09/02/2024
de
Fetcera/Bruxa
“fetcera de Rebera de Janela, que te cmê na got, te cmê na catcor”, cujas feiticeiras foram imortalizadas neste trecho interpretado pela Diva dos Pés Descalços, Cesária Évora.
Feiticeiras de Ribeira de Janela
Antes de entrarmos propriamente nos relatos compilados da Ilha das Montanhas, importa frisar que em Santo Antão a figura da feiticeira coincide completa e exatamente com a da bruxa. Regra geral, há mais feiticeiras que feiticeiros, já que as mulheres, como era crença, tinham mais ligações com as forças obscuras e com os espíritos. Normalmente, eram pessoas já de certa idade, muitas vezes portadoras de deficiência física, como sejam corcundas, zarolhos, coxos, etc. “Comiam” preferencialmente crianças, quer dizer, matam-nas através de” oiadas”, sobretudo no sétimo dia ao do nascimento.
Resguardos e esconjuros
Antigamente, em Santo Antão, e não é que esta prática se tenha desaparecido completamente, para precaverem os filhos dos sortilégios ou “más oiadias” das feiticeiras, as mães costumam dependurar-lhes, ao pescoço ou esconder-lhes na cintura um “esguarde”, uma espécie de antídoto para as nefastas acções da “oiada”. Ainda que hoje em dia cada vez menos pessoas acreditam em bruxarias, o sititchi continua ainda sendo usado discretamente por certa camada da nossa população sobretudo nas zonas rurais do arquipélago.
De Santo Antão recolhemos esta bela quadra, uma espécie de breviário musicado, para todas as mães que temem pela saúde dos seus filhos:
“Quem crê sê mnine gordin / Detel ne paia de cana, cobril que pegassaia / Del café torrod pl podê criá gordin”.
Pactuadas com o diabo, as feiticeiras, conforme as circunstâncias, assumiam, muitas vezes, formas de animais (cães, gatos pretos, porcos, bodes, etc.) perseguindo nos caminhos e nas encruzilhadas os incautos transeuntes da noite, aos quais apenas restava um único expediente: zurzir nelas, de cada vez, três chibatadas, sendo duas no ar e somente a terceira era vibrada no corpo do bicho. A aplicação desta técnica repetia-se até que a feiticeira, de rabo alçado, punha-se em fuga muitas vezes em estado deplorável.

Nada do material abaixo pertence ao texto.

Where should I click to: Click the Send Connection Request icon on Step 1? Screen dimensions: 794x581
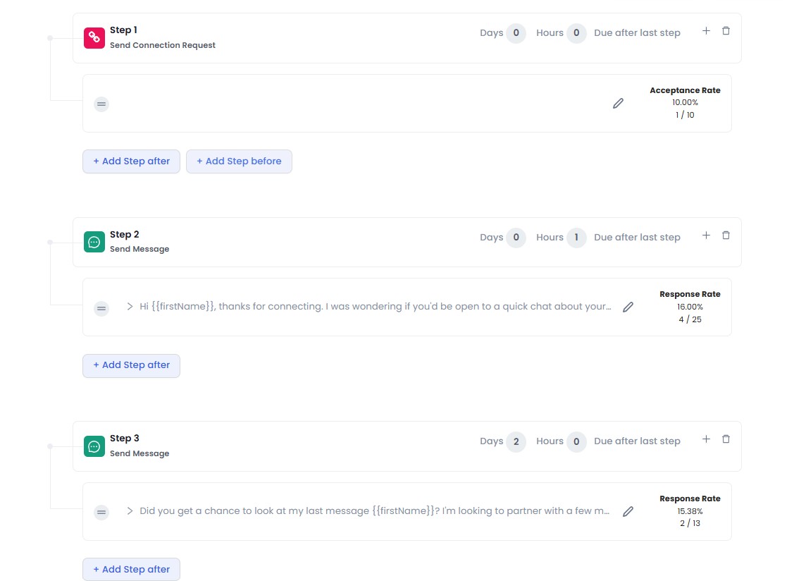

Importa referir neste ponto que as encruzilhadas, conforme crença popular, eram lugares ensombrados por espíritos malfazejos, razão por que se erguiam nichos e capelas nestes lugares, convidando os transeuntes à paragem e à reflexão.
Artimanhas contra o mau-olhado
Contam os mais velhos que havia uma mulher, no Paúl, mãe de duas crianças, que não lograva ter mais filhos que sobrevivessem, a partir do dia em que uma feiticeira resolveu ir residir no mesmo local que ela. A senhora andava muito triste com a sua desgraçada situação. Fez votos, peregrinações, promessas, mas tudo em vão. Até que um dia uma vizinha aconselhou-a que convidasse a feiticeira para madrinha do filho ainda no ventre. A feiticeira ficou tão radiante que aceitou logo o convite. Quando a criança nasceu fizeram-lhe um baptizado com toda p***a e circunstância. Desde esse dia a pobre mulher viveu tranquilamente e em paz com a feiticeira, agora sua comadre.